Aim of the exercise
Extract every line of the records below that contains the word "perform".

Supplied records
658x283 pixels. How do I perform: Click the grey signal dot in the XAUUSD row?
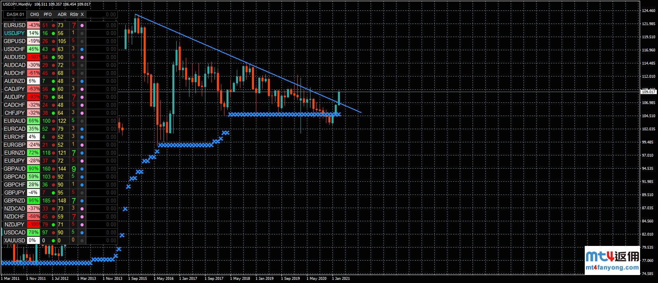[82, 241]
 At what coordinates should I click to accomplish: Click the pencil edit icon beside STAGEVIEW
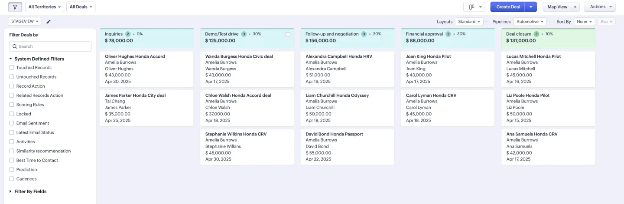[49, 22]
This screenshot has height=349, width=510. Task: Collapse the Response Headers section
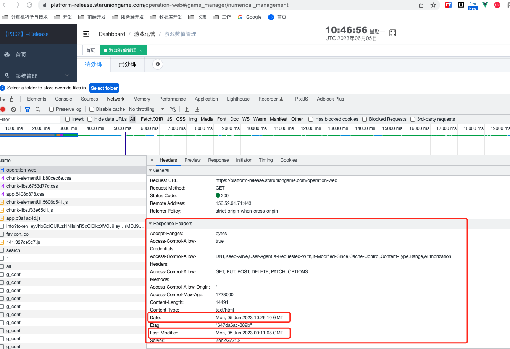[150, 224]
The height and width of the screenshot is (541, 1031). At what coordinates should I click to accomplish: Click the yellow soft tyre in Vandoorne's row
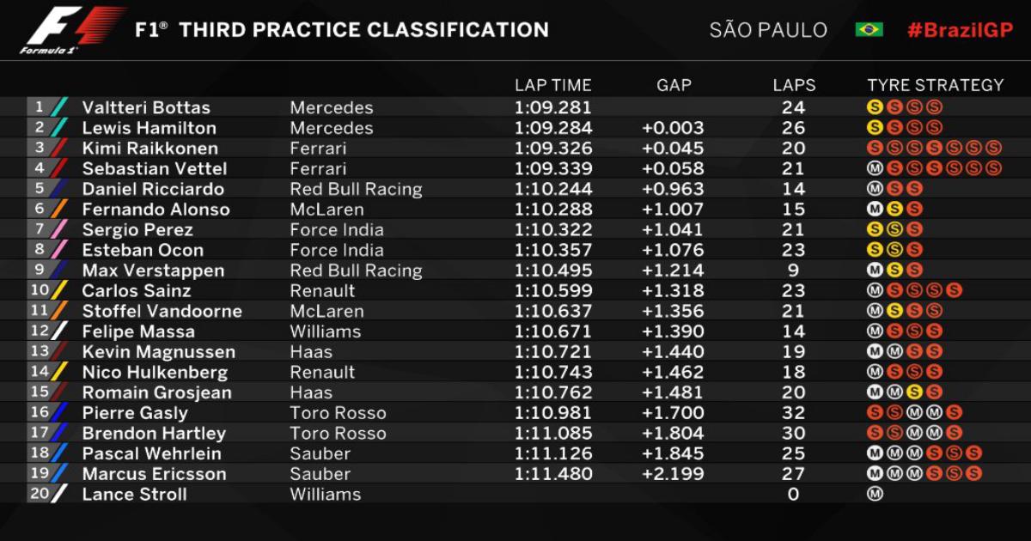tap(894, 311)
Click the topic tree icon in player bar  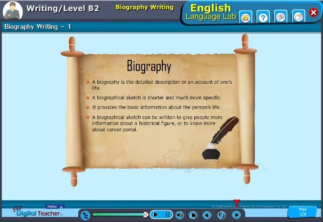coord(85,215)
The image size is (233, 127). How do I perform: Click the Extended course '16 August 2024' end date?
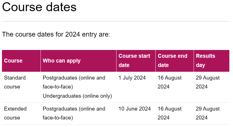(170, 113)
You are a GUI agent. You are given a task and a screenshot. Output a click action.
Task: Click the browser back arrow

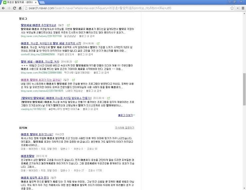pyautogui.click(x=4, y=8)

Output for this exercise
658x283 pixels. How do I perform: Click the grey signal dot in the XAUUSD row?
The image size is (233, 127). How do I perform: Click the Extended course '16 August 2024' end date?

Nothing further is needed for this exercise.